【成人】45歳の女性。2ヶ月前から咳そうと喀痰が出現した。最近,倦怠感も強くなったため受診した。胸部エックス線写真で左肺上葉に異常陰影を認め,精査と治療とを目的に入院した。左肺上葉切除術後2日目,右肺下葉で呼吸音が聴取されない。体温37.4℃。呼吸は浅表性で25/分,血圧164/96mmHg。鼻カニューレで3L/分の酸素吸入を行い,経皮的動脈血酸素飽和度86%。胸腔ドレーンは-10cmH2Oで低圧持続吸引してる。痰がからんでいるため喀出を促したが「痛くてそれどころではない」と顔をしかめた。
対応で最も適切なのはどれか。
酸素投与量を増やす。
去痰薬の吸入を行う。
気管支鏡による気管内吸引の準備をする。
胸腔ドレーン吸引圧を上げる。
―――以下解答―――
(解答) 3
<解説>
1.(×)経皮的動脈血酸素飽和度が低下しているため酸素投与量を増やす必要性があるが、その判断は医師が行う。
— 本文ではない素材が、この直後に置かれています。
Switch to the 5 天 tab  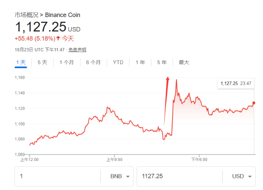[x=42, y=62]
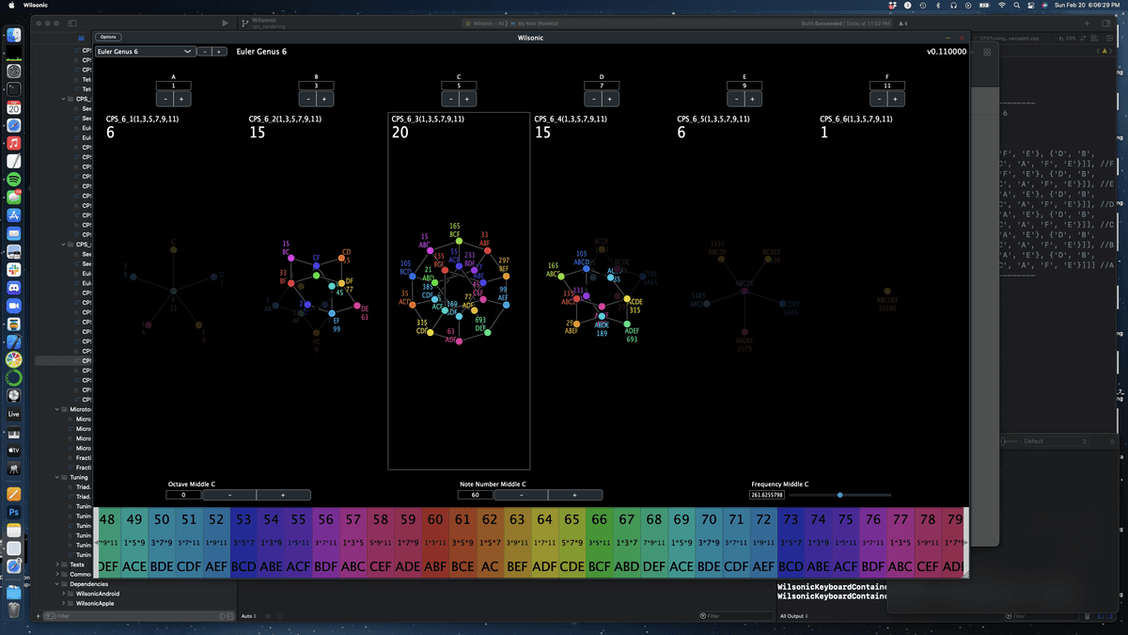Increase Octave Middle C with plus button
Image resolution: width=1128 pixels, height=635 pixels.
point(283,495)
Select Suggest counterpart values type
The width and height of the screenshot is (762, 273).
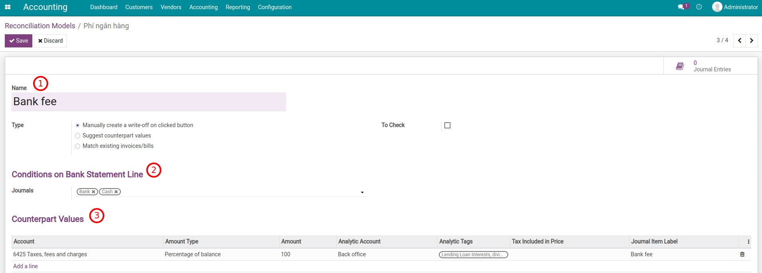coord(78,136)
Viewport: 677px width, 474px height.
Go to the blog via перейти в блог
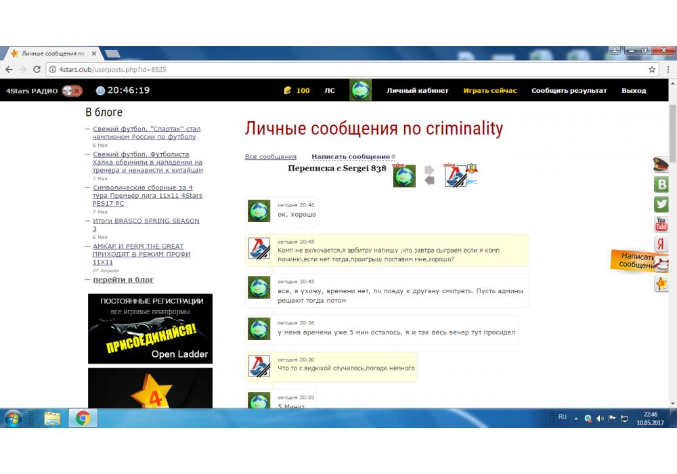coord(123,280)
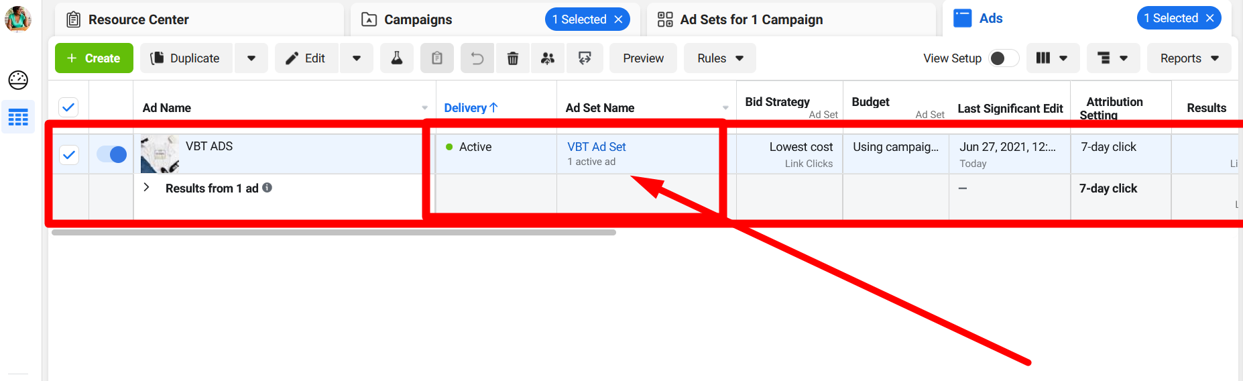The height and width of the screenshot is (381, 1243).
Task: Expand the Rules dropdown
Action: tap(720, 58)
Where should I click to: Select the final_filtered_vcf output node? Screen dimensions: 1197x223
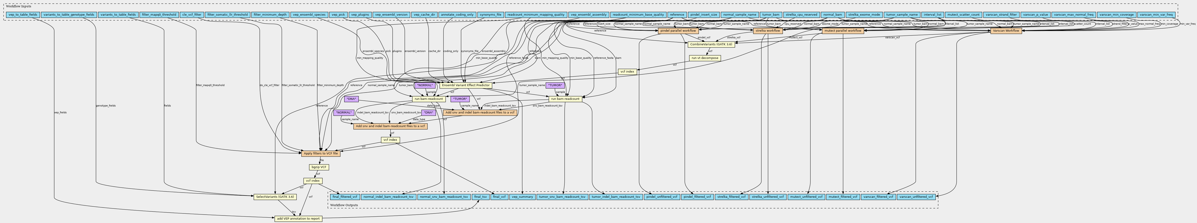click(345, 197)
2.(×)低酸素血症の原因は、痰が気管支につまったことによる無気肺であると考えられ、去痰剤の吸入は必要だが、その判断は医師が行う。
3.(○)無気肺を改善するには気管支鏡による気管内吸引が必要であり、しかも緊急度が高いため、その準備を行うことは重要である。
4.(×)無気肺は胸腔ドレーンの吸引圧を上昇させても改善は見込めない。また圧の調整については医師が判断する。